A video will cannot meet this criteria, and therefore is considered to an informal will. It then becomes up to the Court to decide whether the video will is also a valid will.
One case where a digital will was accepted by the Court as valid was in the Queensland case of Re: Yu. After Mr Yu’s tragic suicide, a number of documents were found on his iPhone, including an entry into his “notes” app, which set out his intentions for the division of his estate and the appointment of his brother as executor.
The success of this case rested entirely upon the very unique circumstances of this man. He used the official language of formal Wills, had no other written Will, and had created other documents on the phone supporting the validity of his intentions.
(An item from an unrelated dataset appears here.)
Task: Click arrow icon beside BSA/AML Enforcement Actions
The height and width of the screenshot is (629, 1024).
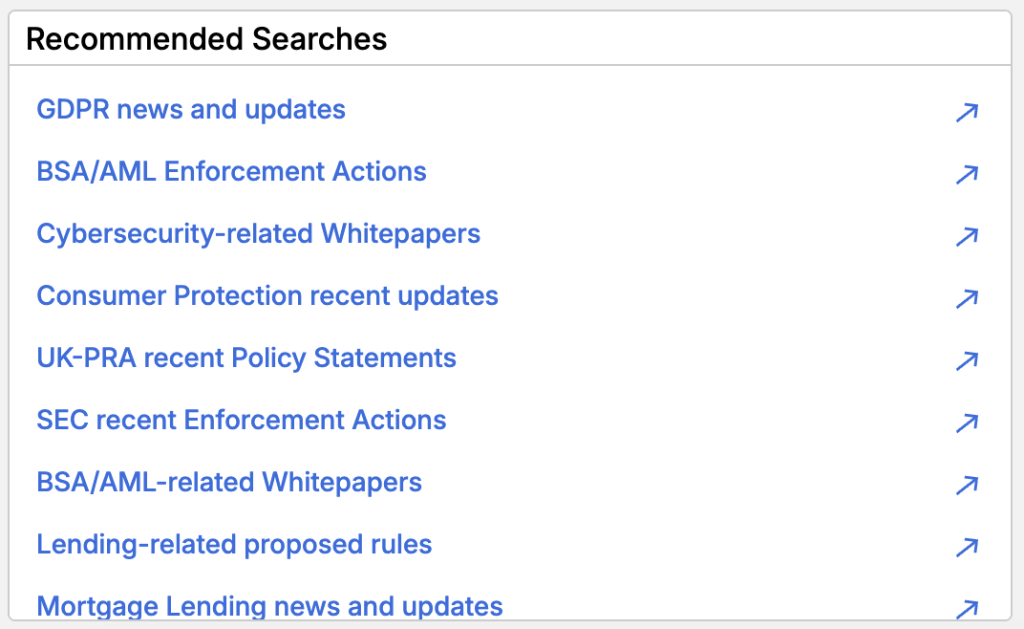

Why a Video Will is an Informal Will
- A Will must be in writing. That means a video recording cannot generally be considered a valid Will
- A judge may find it difficult to assess whether the deceased person in the video was of sound mind or if they were under duress when the recording was made.
- If a statement in a video recording is contrary to what is in a written Will, the written Will will prevail.
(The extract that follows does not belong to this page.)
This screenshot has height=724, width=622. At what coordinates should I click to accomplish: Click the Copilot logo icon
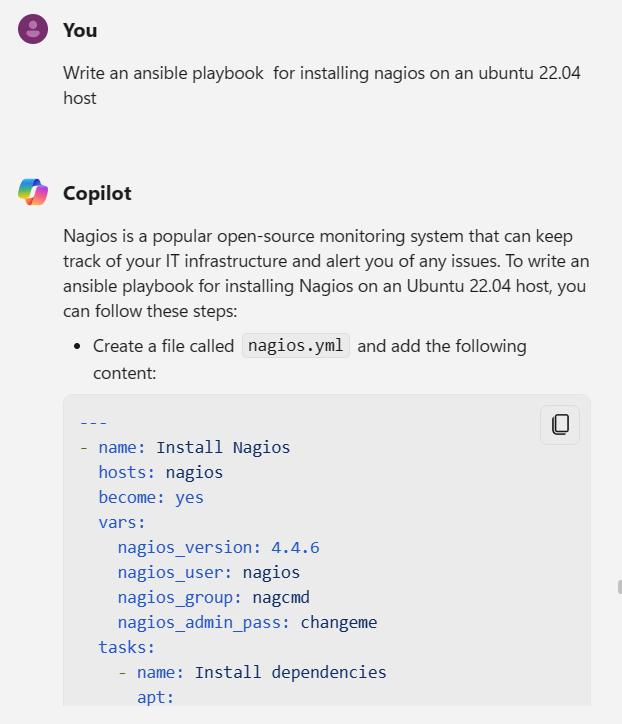click(x=33, y=192)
An Informal Document can be considered a Will
Despite the above, Section 8 of the Succession Act allows for special circumstances when an informal document can be admitted into probate and gives the Court the power to dispense with the above formal requirements of a Will.
To be admitted into probate the document, if it does not meet the formal requirements of section 6, needs to be found by the Court to state the final wishes of a deceased person.
It is possible to apply to the Court seeking Probate of the informal document – and the range of informal documents that have been submitted to the court is wide. A video will would fall into this category of being an informal document.
The definition of a document also has a wide range. It can include ‘anything on which there is writing, or anything on which there are marks, figures, symbols or perforations having a meaning for persons qualified to interpret them, or anything from which sounds, images or writings can be reproduced with or without the aid of anything else, or a map, plan, drawing or photograph.’
The Court can make a variety of orders depending on whether the court is satisfied that the person intended it to form their will, an alteration or a full or partial revocation of the deceased’s Will.
There are certain criteria that the Court has to apply in making its determination on whether the informal document should be treated as a Will. The Court is able to take into consideration any evidence relating to the manner in which the document was executed, and any evidence of the testamentary intention of the deceased, including evidence of statements made by the deceased to other people and surrounding circumstances when creating the informal document.
In Australian law, for someone to execute a valid will, they must:
- understand the nature and effect of a will
- understand what a will is and what it is used for
- know the nature and extent of their property
- know what assets they own
- comprehend and appreciate the claims to which they ought to give effect
- know who they’re leaving their estate to, including who might have a legal claim to their estate
- not be affected by delusions that influence the disposal of their assets at the time they are making their will
- not suffer from a disorder of their mind that influences the way they make their will.
When it comes to making your final wishes known, always seek legal advice. Creating a video will or leaving your will to be interpreted by the court can create a lengthy, draining and costly legal battle for your loved ones.